Gjirokastër Castle (Albanian: Kalaja e Gjirokastrës or Kalaja e Argjirosë) is a fortress in Gjirokastër, Albania (during Ottoman rule it was historically known as Ergiri while local Greeks referred to it as Argyrokastro, a name applied also to the castle). Gjirokastër Castle is situated at a height of .

The castle dominates the town and overlooks the strategically important route along the river valley. It is open to visitors and contains a military museum featuring captured artillery and memorabilia of the Communist resistance against German occupation, as well as a captured United States Air Force plane to commemorate the Communist regime's struggle against the imperialist western powers.

History 
The citadel has existed in various forms since before the 12th century.  Princess Argjiro inspired Albanian author Ismail Kadare in a poem he wrote in the 1960s.

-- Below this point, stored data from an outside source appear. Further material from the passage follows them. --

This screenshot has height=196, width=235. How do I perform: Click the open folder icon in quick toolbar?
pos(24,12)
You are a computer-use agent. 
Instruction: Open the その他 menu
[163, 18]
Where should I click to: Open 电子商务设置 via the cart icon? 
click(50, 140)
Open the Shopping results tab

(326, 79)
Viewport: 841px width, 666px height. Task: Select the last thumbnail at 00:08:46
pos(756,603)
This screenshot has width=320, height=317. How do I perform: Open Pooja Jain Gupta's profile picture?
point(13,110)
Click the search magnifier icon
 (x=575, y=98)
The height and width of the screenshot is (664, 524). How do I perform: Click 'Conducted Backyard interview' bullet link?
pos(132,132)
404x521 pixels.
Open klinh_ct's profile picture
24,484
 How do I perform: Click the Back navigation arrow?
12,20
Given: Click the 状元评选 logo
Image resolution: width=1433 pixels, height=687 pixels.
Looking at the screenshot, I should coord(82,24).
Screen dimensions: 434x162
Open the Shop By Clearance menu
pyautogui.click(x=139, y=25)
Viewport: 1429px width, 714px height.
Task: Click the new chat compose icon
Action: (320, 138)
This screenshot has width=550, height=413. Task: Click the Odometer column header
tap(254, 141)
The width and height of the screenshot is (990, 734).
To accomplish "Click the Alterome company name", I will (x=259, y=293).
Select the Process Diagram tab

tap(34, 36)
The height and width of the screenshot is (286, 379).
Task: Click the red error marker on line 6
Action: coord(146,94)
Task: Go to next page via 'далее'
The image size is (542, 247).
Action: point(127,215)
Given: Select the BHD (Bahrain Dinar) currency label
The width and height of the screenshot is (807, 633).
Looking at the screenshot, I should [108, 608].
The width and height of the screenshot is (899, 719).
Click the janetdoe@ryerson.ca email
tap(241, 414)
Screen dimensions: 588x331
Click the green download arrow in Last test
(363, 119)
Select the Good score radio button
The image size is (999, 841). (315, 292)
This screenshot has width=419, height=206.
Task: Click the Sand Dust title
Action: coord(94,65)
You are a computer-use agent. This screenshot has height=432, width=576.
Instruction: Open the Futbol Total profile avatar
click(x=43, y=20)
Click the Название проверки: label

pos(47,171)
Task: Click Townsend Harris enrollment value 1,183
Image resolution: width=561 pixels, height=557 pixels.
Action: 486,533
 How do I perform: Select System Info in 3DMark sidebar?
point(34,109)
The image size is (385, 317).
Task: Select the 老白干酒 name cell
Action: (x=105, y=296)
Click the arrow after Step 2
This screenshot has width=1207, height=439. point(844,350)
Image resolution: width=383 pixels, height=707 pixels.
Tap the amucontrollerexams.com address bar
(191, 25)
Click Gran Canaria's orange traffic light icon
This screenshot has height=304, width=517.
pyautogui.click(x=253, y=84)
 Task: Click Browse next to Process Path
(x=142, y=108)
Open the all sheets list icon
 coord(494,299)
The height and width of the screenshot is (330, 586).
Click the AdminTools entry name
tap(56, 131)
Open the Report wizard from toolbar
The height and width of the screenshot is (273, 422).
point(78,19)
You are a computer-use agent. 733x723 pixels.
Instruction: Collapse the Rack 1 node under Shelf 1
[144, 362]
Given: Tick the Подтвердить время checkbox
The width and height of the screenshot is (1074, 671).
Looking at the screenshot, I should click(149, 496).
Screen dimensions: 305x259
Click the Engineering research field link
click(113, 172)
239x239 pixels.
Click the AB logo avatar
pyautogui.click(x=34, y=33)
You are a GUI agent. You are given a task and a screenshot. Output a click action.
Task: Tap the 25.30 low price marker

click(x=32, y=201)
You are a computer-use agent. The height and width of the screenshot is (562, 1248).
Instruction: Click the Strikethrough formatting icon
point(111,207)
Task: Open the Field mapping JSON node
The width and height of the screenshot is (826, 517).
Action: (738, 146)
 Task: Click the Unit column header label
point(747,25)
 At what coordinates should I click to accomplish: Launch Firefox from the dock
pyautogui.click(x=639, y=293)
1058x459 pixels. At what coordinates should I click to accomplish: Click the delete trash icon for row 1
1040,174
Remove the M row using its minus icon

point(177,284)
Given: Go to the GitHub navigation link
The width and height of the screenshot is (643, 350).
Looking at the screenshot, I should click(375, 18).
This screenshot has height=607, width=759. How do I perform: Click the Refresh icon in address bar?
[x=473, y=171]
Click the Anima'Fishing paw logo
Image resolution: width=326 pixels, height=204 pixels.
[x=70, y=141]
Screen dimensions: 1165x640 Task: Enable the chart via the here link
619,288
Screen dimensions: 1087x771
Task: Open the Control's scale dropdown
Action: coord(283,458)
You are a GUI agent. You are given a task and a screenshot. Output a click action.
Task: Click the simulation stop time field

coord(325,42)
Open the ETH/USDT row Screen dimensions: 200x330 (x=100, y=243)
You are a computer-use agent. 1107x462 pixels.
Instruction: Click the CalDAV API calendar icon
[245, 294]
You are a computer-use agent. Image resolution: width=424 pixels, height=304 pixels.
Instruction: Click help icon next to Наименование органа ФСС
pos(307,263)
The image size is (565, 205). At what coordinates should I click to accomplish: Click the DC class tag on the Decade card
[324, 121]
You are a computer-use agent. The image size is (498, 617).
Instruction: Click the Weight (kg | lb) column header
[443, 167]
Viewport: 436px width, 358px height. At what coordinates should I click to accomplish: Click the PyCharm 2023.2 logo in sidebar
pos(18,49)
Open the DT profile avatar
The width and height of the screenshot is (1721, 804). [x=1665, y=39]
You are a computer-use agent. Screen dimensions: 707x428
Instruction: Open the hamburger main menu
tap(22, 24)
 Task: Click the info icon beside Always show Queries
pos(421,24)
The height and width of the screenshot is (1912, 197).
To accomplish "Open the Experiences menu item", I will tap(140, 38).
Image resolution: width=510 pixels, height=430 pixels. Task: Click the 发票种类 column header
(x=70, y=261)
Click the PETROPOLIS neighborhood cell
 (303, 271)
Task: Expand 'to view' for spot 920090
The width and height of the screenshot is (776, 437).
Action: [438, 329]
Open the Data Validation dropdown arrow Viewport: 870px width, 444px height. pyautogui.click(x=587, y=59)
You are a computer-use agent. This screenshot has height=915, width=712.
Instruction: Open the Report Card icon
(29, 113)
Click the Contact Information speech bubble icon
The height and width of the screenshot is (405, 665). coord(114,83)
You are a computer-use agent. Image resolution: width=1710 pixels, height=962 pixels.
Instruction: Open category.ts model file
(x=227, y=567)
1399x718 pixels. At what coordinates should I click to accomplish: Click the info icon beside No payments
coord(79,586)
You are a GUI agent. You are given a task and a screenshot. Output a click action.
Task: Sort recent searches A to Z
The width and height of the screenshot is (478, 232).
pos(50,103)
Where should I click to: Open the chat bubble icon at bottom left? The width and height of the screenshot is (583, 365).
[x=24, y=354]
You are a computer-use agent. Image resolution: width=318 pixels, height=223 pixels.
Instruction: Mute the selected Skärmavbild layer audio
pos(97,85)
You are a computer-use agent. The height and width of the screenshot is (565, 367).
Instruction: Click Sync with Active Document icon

According to local Albanian folkloric traditions she lived in the 15th century and jumped off Gjirokastër Castle along with her child so as to avoid being captured by the Ottomans.

Extensive renovations and a westward addition was added by Ali Pasha of Tepelene after 1812.  The government of King Zog expanded the castle prison in 1932.

Today it possesses five towers and houses, the new Gjirokastër Museum, a clock tower, two teke, a cistern, the stage of the National Folk Festival, and many other points of interest.

The castle's prison was used extensively by Zog's government and housed political prisoners during the Communist regime.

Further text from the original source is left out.